When I got out of the theatre and when I was almost to the parking lot was the only time I heard anyone say anything about the movie. It was a group of teenagers smoking weed, and one of the girls said "So they can cure death now, with magic blood?" One of the guys then added "And they can beam anywhere in the galaxy." At which point I had walked past them but I heard a girl ask someone "Could they do that in the show?" To which some guy said something like "No... but then again the show was good and had good writers." There was laughter followed by someone saying "Well, the special effects were good..." Then I was out of earshot and nearly at my car.

That was all I had heard anyone say about STD the night I saw it.

Your honesty and integrity are an inspiration to pot smoking teens everywhere, particularly pot smoking teens who prefer a tv series made 35 years before they were born.
 
When I got out of the theatre and when I was almost to the parking lot was the only time I heard anyone say anything about the movie. It was a group of teenagers smoking weed, and one of the girls said "So they can cure death now, with magic blood?" One of the guys then added "And they can beam anywhere in the galaxy." At which point I had walked past them but I heard a girl ask someone "Could they do that in the show?" To which some guy said something like "No... but then again the show was good and had good writers." There was laughter followed by someone saying "Well, the special effects were good..." Then I was out of earshot and nearly at my car.

That was all I had heard anyone say about STD the night I saw it.

Interesting, because I had a similar experience:

Caught a few swell eggs hangin' around an old jalopy of theirs swiggin' some hooch they scammed off a local Gin Mill. So as I strolls by, I hears one of 'em sayin', "Ya' know, that Kirk's quite a fly boy, and is quite the big cheese with the dames." They all nodded, and one of said, "And did you catch the gams on that Carol Marcus? Boy, what I wouldn't give to steal a cash or two from her in my rumble seat I tell ya'." "Yeah, but what's with the giggle wiggle all over the galaxy now? The whole space-time continuum thing ain't copasetic if ya' ask me." "Ahhh, says you. Don't be such a wet blanket. Ya' don't know from nothin'..."

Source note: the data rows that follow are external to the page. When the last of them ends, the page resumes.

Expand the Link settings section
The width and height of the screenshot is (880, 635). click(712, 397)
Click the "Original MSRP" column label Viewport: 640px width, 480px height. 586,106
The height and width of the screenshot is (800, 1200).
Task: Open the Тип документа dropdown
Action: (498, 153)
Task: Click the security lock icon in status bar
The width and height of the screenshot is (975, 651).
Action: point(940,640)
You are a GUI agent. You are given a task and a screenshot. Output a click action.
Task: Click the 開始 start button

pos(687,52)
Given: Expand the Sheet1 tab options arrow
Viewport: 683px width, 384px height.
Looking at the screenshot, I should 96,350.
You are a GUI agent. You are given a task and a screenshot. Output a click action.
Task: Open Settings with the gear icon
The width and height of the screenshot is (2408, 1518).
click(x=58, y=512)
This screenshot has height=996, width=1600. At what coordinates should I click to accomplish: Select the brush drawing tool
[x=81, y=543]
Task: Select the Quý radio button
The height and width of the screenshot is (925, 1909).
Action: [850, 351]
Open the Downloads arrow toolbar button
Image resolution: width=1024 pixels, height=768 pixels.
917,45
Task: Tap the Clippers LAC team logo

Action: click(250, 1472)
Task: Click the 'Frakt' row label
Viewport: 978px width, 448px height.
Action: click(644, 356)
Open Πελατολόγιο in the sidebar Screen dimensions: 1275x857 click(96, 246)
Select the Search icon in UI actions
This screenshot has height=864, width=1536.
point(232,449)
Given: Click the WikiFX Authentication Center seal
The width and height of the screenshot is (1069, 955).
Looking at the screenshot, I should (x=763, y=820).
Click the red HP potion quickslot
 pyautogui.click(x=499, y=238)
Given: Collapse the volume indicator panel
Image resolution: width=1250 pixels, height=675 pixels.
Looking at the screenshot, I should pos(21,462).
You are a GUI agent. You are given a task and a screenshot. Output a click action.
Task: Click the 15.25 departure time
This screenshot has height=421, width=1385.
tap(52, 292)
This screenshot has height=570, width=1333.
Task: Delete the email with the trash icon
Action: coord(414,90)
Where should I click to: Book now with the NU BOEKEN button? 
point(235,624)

Yep. Honest to g-d. Happened just like that...
 
That's how the kids talk these days, right? With their jazz music on the Victrola...
 
Your honesty and integrity are an inspiration to pot smoking teens everywhere, particularly pot smoking teens who prefer a tv series made 35 years before they were born.

Wow, sarcasm much? How is it a stretch to think a 16 to 25 year old could prefer TOS over STD? Wrath of Khan came out before I was born but it's still my favorite Star Trek movie. How does the age of a movie or show diminish the quality of it's writing?

I never even considered that they were talking about 1960's TOS. Most people consider the title Star Trek to encompass all of Star Trek and not just the 3 seasons from 1966 to 1969. His comment about "the show" having better writing could have been about DS9, or even Enterprise (although someone would have to be high to think Enterprise had better writing than STD)

But whatever, I don't care. If I had overheard a positive conversation after Star Trek into Darkness I would have written about that, but I didn't. Not even a: "wasn't it cool when that guy did that thing and was all like arghh?" Like what one usually overhears after a big action movie. Instead all I heard was "the special effects were good." That's praise I guess.


However, before the movie, while I was in line to get my ticket, there was a couple of 20 somethings in front of me. The guy suggested that they see STD. The girl said "Star Trek's gay." So they got two tickets for Fast and the Furious.